Use jax.make_array_from_process_local_data API in distributed data loading doc

PiperOrigin-RevId: 677973689
2025-04-14 10:56:06 +00:00 · 2024-09-23 16:02:51 -07:00 · 2024-09-23 16:02:51 -07:00 · a99ea73336
commit a99ea73336
parent e4091a6752
1 changed files with 6 additions and 68 deletions
--- a/docs/distributed_data_loading.md
+++ b/docs/distributed_data_loading.md
@ -243,35 +243,10 @@ ds = ds.shard(num_shards=jax.process_count(), index=jax.process_index())
 # Grab just the first batch from the Dataset for this example
 per_process_batch = ds.as_numpy_iterator().next()

-per_process_batch_size = per_process_batch.shape[0]  # adjust if your batch dim
-                                                     # isn't 0
-
-per_replica_batch_size = per_process_batch_size // jax.local_device_count()
-assert per_process_batch_size % per_replica_batch_size == 0, \
-  "This example doesn't implement padding."
-per_replica_batches = np.split(per_process_batch, jax.local_device_count())
-
-# Thanks to the very important trick about data parallelism, no need to care what
-# order the devices appear in the sharding.
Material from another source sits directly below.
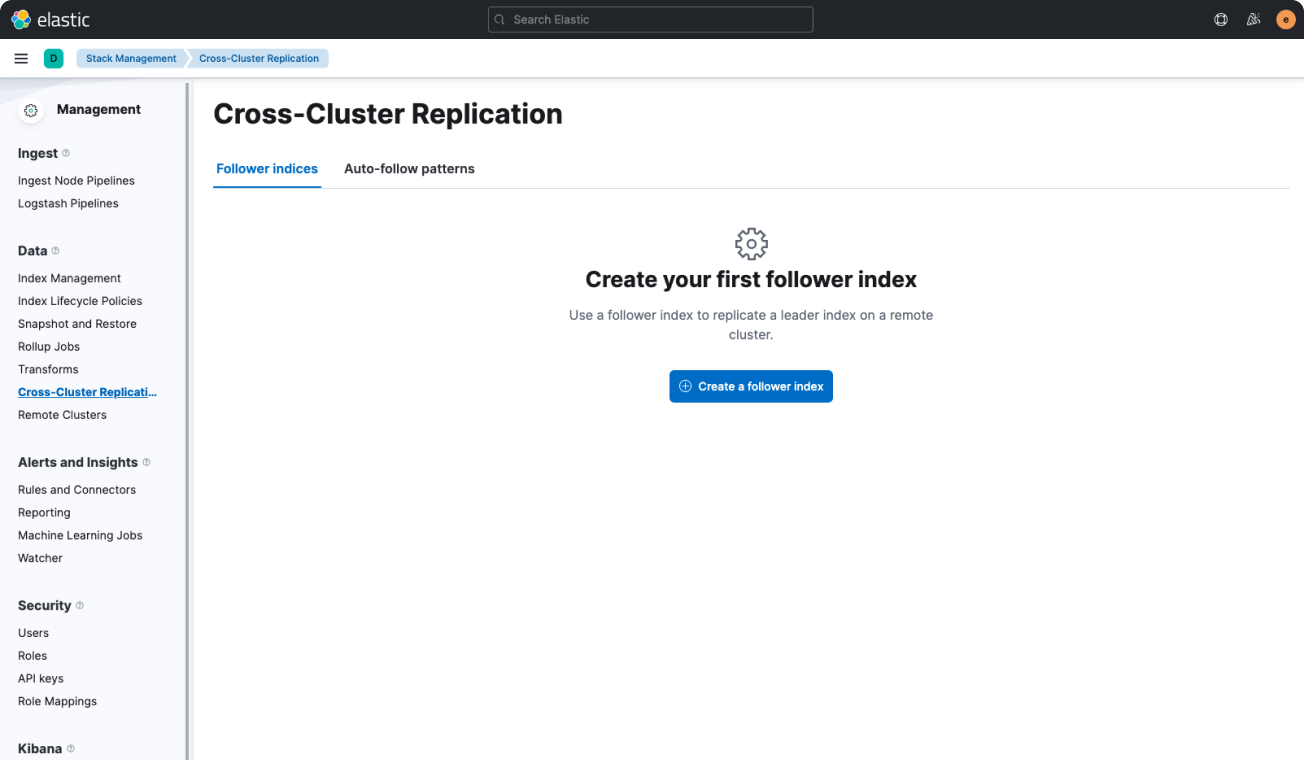Go to Role Mappings

pos(57,700)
-sharding = jax.sharding.PositionalSharding(jax.devices())
-# PositionalSharding must have same rank as data being sharded.
-sharding = sharding.reshape((jax.device_count(),) +
-                            (1,) * (per_process_batch.ndim - 1))
-
-global_batch_size = per_replica_batch_size * jax.device_count()
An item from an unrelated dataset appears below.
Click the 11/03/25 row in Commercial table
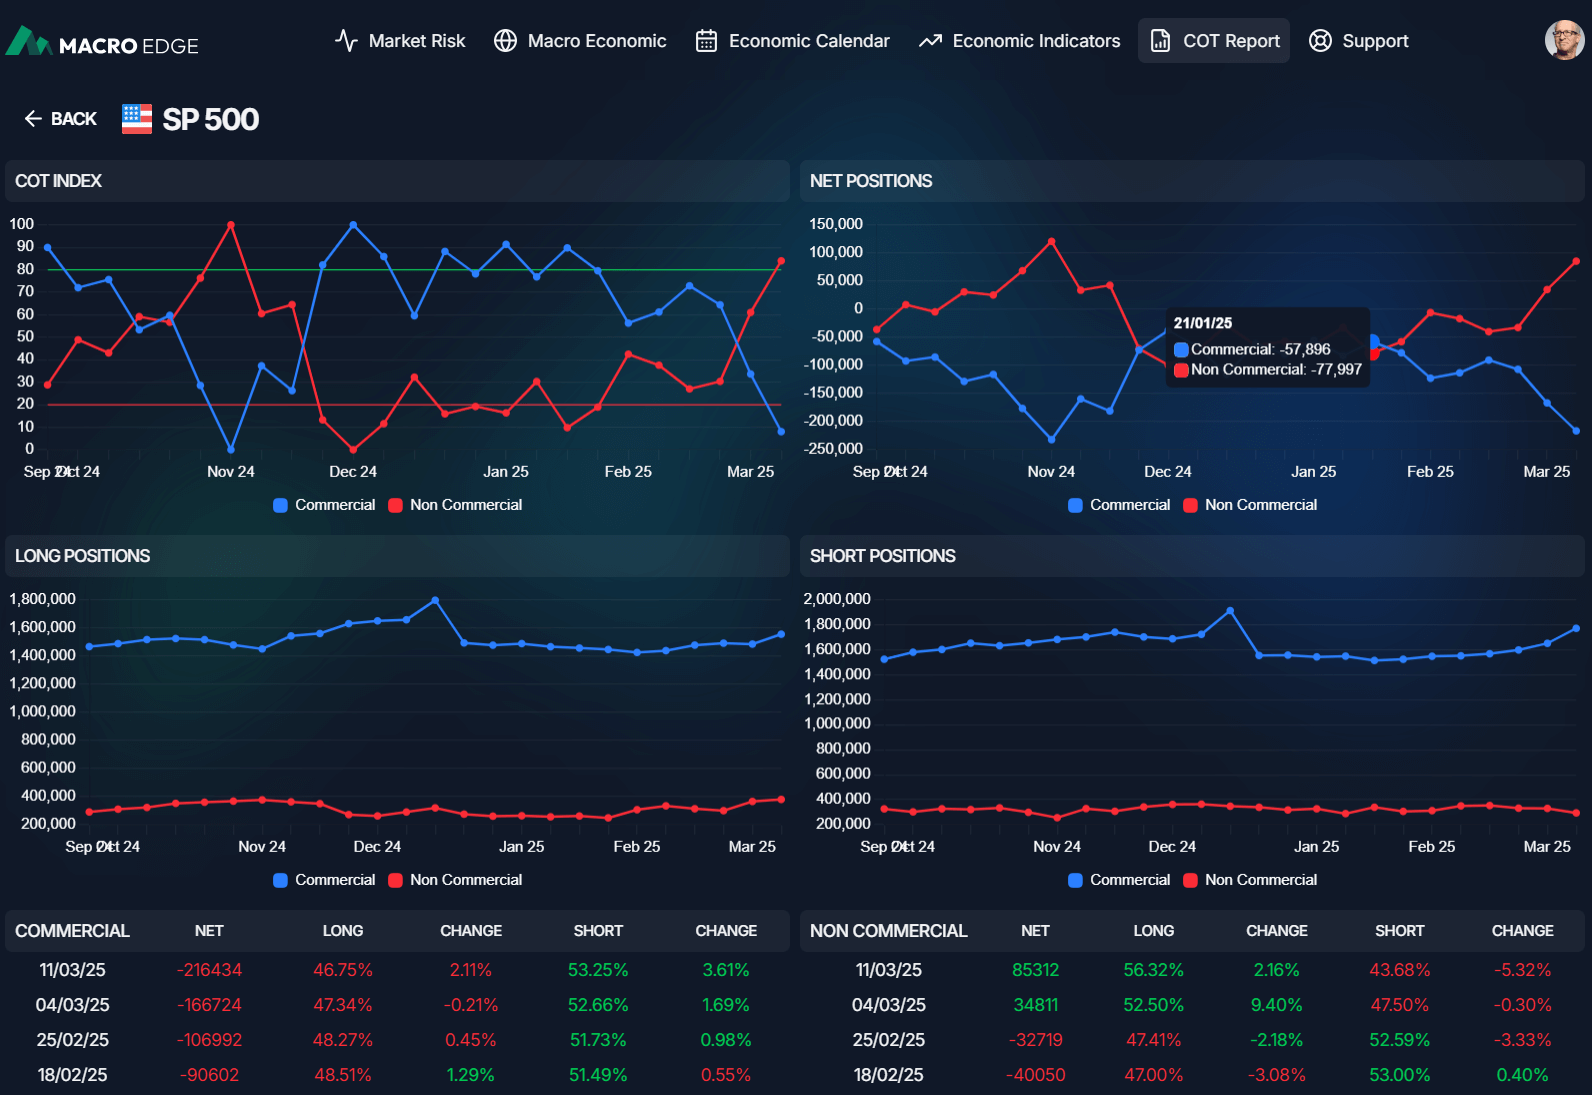pyautogui.click(x=72, y=970)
-global_batch_shape = ((global_batch_size,) + per_process_batch.shape[1:])
-
-global_batch_array = jax.make_array_from_single_device_arrays(
-    global_batch_shape, sharding,
-    # Thanks again to the very important trick, no need to care which device gets
-    # which per-replica batch.
-    arrays=[jax.device_put(batch, device)
-            for batch, device 
-            in zip(per_replica_batches, sharding.addressable_devices)])
-
-assert global_batch_array.shape == global_batch_shape
-assert (global_batch_array.addressable_shards[0].data.shape ==
-        per_replica_batches[0].shape)
+mesh = jax.make_mesh((jax.device_count(),), ('batch',))
+sharding = jax.NamedSharding(mesh, jax.sharding.PartitionSpec('batch'))
+global_batch_array = jax.make_array_from_process_local_data(
+    sharding, per_process_batch)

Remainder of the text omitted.